Programs such as the “Farm-to-Patient” initiative by NorthLakes Community Clinic aim to lessen barriers to food security.

NorthLakes breaks down barriers

A Federally Qualified Community Health Center, NorthLakes provides services across 14 counties in Wisconsin.4 Committed to enabling members to prioritize their well-being, NorthLakes developed the Farm-to-Patient program. Through this program, patients experiencing food insecurity work with a health care team to select nutrition goals and action steps.

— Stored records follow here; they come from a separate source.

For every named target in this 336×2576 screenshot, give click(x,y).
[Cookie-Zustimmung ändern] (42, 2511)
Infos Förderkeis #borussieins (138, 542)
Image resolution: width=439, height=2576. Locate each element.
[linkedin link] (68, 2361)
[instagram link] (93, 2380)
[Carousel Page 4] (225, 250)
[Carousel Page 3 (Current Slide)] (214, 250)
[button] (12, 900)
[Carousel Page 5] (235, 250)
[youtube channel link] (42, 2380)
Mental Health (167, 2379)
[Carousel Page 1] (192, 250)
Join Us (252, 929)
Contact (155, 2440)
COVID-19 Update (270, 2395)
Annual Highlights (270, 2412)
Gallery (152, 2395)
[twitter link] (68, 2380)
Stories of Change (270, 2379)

From May through November, participants receive two boxes of Community Supported Agriculture (CSA) food shares per month free of charge. Purchased locally, the organic food shares are a result of NorthLakes’ partnership with five farmers across the upper Wisconsin region. Upon arrival for CSA pick-up, patients meet with their designated community health worker to discuss food preparation and community resources. Transportation barriers are minimized through financial assistance provided by UnitedHealthcare in the form of gas gift cards.

Trisha Houghton, Director of Population Health and Quality Improvement with UnitedHealthcare Community Plan of Wisconsin, commends NorthLakes’ efforts to minimize food insecurity, “NorthLakes Community Clinic truly focuses on the people they serve by removing barriers and providing quality care,” she said. “I look forward to ongoing collaboration to support their Farm-to-Patient program, patients and local communities with resources to help individuals live healthier lives.”

Commitment to improving population health

Through UnitedHealthcare Community Plan of Wisconsin’s relationship with NorthLakes, more than 200 patients are able to prioritize a healthy diet – increasing their probability of positive health outcomes across a variety of chronic diseases. One such patient is 59-year-old Drew. Having worked tirelessly to reverse his prediabetes, Drew said he relies on the Farm-to-Patient program to “…give me the extra vegetables and fruits I need to eat in order to avoid diabetes.” Accessing fresh produce in his area is a challenge as he lives 12 miles from the nearest grocery store. The gas gift cards provided by UnitedHealthcare Community Plan of Wisconsin for CSA pick-up days make it possible for Drew to continue the nutritious diet essential for his health.

“Thanks to UHC, we were able to give every person enrolled in the Farm-to-Patient program this season a gas card,” said Nate Roberts, Director of Community Support Programs at NorthLakes. “We have 16 pick-ups over the course of the season, so this is a big deal in terms of breaking down barriers so people can stay engaged.”